Welcome to the latest edition of The Week in Security, which brings you the newest headlines from both the world and our team across the full stack of security: application security, cybersecurity, and beyond. This week: ChatGPT hallucinations pose a software supply chain threat. Also: A Congress-mandated watch group believes the White House needs to step up its game in securing critical infrastructure.
This Week’s Top Story
ChatGPT hallucinations pose immense software supply chain risk
Researchers from Vulcan Cyber’s Voyager18 research team have discovered that threat actors can exploit ChatGPT’s false recommendations to spread malicious code via developers that rely on the tool. This discovery poses immense risk to software supply chains, in that malicious code and trojans can be accidentally inserted by developers into applications and open source code repositories. These repositories, such as npm and PyPI, have already seen a major uptick in attacks on their platforms, and this new risk associated with ChatGPT is bound to only make the problem worse.
Researchers believe that threat actors can leverage what’s known as “AI package hallucinations” to create ChatGPT-recommended packages that are actually malicious. Hallucinations in this scenario are defined as actual AI responses that are insufficient, biased, or false. These occur because ChatGPT uses sources from across the internet, even incorrect and malicious ones, to generate responses for users.
Attackers can use this to their advantage by publishing their own malicious version of a suggested ChatGPT-made software package. The attacker’s hope is that ChatGPT will then adopt the malicious package as a source, giving it as a recommendation to developers who use the AI machine. Developers who inadvertently download these malicious packages via ChatGPT can use them in both private projects or open source repositories, causing potential risk to an infinite number of software supply chains.
Since ChatGPT’s release in November 2022, it has become a popular tool for both developers and threat actors.
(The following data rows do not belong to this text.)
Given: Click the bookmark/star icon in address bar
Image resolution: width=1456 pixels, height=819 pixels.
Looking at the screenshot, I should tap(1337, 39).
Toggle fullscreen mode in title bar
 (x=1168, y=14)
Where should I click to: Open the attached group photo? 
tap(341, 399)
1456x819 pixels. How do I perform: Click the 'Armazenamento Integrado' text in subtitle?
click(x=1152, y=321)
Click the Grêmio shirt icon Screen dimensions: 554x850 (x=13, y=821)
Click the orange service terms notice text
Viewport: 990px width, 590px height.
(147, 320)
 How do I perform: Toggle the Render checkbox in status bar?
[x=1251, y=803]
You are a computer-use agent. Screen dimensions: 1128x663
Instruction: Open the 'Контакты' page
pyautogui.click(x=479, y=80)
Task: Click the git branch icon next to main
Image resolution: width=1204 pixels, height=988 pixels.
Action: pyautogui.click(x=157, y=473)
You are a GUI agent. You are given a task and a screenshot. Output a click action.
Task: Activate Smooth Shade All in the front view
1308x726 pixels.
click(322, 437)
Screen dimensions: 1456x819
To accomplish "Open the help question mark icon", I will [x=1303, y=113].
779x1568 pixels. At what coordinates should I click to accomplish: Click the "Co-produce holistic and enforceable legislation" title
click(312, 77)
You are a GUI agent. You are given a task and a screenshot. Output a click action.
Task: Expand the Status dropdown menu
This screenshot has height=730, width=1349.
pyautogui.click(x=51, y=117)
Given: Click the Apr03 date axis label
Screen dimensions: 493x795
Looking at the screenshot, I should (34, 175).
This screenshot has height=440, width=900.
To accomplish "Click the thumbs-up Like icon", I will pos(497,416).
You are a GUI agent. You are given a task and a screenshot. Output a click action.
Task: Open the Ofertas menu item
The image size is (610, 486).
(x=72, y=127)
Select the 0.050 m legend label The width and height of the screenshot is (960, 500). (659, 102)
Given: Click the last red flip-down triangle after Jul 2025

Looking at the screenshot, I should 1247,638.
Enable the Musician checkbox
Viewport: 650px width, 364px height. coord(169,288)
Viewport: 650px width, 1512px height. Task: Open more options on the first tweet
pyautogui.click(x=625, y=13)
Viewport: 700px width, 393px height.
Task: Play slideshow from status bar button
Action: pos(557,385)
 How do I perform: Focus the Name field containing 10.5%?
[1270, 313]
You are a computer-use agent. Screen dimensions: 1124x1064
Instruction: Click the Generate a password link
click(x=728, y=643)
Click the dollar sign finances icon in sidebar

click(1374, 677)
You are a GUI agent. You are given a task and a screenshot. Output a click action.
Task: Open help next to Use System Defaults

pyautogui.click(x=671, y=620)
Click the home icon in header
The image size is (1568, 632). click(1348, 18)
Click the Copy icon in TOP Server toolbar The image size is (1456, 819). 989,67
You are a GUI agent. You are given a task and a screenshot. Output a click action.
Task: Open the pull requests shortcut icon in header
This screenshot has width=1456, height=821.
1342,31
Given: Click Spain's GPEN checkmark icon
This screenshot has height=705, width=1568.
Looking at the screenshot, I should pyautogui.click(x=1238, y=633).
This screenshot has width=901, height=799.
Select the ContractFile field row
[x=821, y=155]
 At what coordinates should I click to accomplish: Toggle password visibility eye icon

This has forced the cybersecurity community to come to terms with how AI could drastically change how we should best secure our systems and supply chains.
Here are the stories we’re paying attention to this week…
U.S. government policies designed to protect critical infrastructure against hackers are woefully outdated and inadequate to safeguard sectors such as water and transportation against cyberthreats, and influential congressionally-mandated group of experts said.
Hackers issue 'ultimatum' over payroll data breach (Security Week)
The Clop group, a cybercrime gang reportedly based in Russia, has issued “an ultimatum” to companies in the U.K. and other countries that were targeted in a recent large-scale hack of payroll data. The payroll data of more than 100,000 staff was stolen at firms including the BBC, British Airways and more.
The North Korean nation-state threat actor known as Kimsuky has been linked to a social engineering campaign targeting experts in North Korean affairs with the goal of stealing Google credentials and delivering reconnaissance malware. The disclosure comes days after U.S. and South Korean intelligence agencies issued an alert warning of Kimsuky's use of social engineering tactics to strike think tanks, academia, and news media sectors.
Royal ransomware gang adds BlackSuit encryptor to their arsenal (Bleeping Computer)
The Royal ransomware gang has begun testing a new encryptor called BlackSuit that shares many similarities with the operation's usual encryptor. The gang launched in January 2023, and is believed to be the direct successor to the notorious Conti operation, which shut down in June 2022.
In last week’s edition, we reported on the recent discovery of a Barracuda email flaw left open for months. Now, the company is telling customers to immediately replace hacked Email Security Gateway (ESG) appliances, even if they have installed all available patches.